THE PROBLEM: Could you repeat word for word only the lines from the one containing "Task: Click the search magnifier icon" to the last line of the data below?

########

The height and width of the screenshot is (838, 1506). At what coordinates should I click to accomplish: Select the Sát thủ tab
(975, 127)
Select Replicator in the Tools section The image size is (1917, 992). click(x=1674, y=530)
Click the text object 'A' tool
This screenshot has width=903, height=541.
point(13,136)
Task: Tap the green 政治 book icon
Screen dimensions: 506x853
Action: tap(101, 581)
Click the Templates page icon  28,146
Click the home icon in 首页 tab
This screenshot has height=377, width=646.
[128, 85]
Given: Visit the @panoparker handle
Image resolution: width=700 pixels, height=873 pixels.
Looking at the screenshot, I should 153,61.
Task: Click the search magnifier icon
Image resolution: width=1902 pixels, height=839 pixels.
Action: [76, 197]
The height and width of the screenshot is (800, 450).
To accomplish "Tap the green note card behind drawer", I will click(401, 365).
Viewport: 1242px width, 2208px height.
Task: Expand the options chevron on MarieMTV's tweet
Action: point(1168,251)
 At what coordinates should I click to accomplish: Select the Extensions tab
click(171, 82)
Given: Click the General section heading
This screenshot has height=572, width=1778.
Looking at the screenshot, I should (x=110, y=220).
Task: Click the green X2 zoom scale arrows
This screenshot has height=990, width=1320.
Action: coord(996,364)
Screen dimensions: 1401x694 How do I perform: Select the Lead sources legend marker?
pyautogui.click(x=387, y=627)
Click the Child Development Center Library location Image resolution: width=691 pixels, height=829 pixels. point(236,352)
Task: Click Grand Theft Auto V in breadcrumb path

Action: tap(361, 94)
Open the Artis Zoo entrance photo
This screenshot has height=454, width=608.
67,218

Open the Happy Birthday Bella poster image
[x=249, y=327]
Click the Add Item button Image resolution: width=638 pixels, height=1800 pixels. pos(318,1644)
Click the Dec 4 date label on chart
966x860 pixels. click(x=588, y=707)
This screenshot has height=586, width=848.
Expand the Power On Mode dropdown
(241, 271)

########

TASK OUTPUT:
Task: Click the search magnifier icon
Image resolution: width=1902 pixels, height=839 pixels.
Action: [76, 197]
The height and width of the screenshot is (800, 450).
To accomplish "Tap the green note card behind drawer", I will click(401, 365).
Viewport: 1242px width, 2208px height.
Task: Expand the options chevron on MarieMTV's tweet
Action: point(1168,251)
 At what coordinates should I click to accomplish: Select the Extensions tab
click(171, 82)
Given: Click the General section heading
This screenshot has height=572, width=1778.
Looking at the screenshot, I should (x=110, y=220).
Task: Click the green X2 zoom scale arrows
This screenshot has height=990, width=1320.
Action: coord(996,364)
Screen dimensions: 1401x694 How do I perform: Select the Lead sources legend marker?
pyautogui.click(x=387, y=627)
Click the Child Development Center Library location Image resolution: width=691 pixels, height=829 pixels. point(236,352)
Task: Click Grand Theft Auto V in breadcrumb path

Action: tap(361, 94)
Open the Artis Zoo entrance photo
This screenshot has height=454, width=608.
67,218

Open the Happy Birthday Bella poster image
[x=249, y=327]
Click the Add Item button Image resolution: width=638 pixels, height=1800 pixels. pos(318,1644)
Click the Dec 4 date label on chart
966x860 pixels. click(x=588, y=707)
This screenshot has height=586, width=848.
Expand the Power On Mode dropdown
(241, 271)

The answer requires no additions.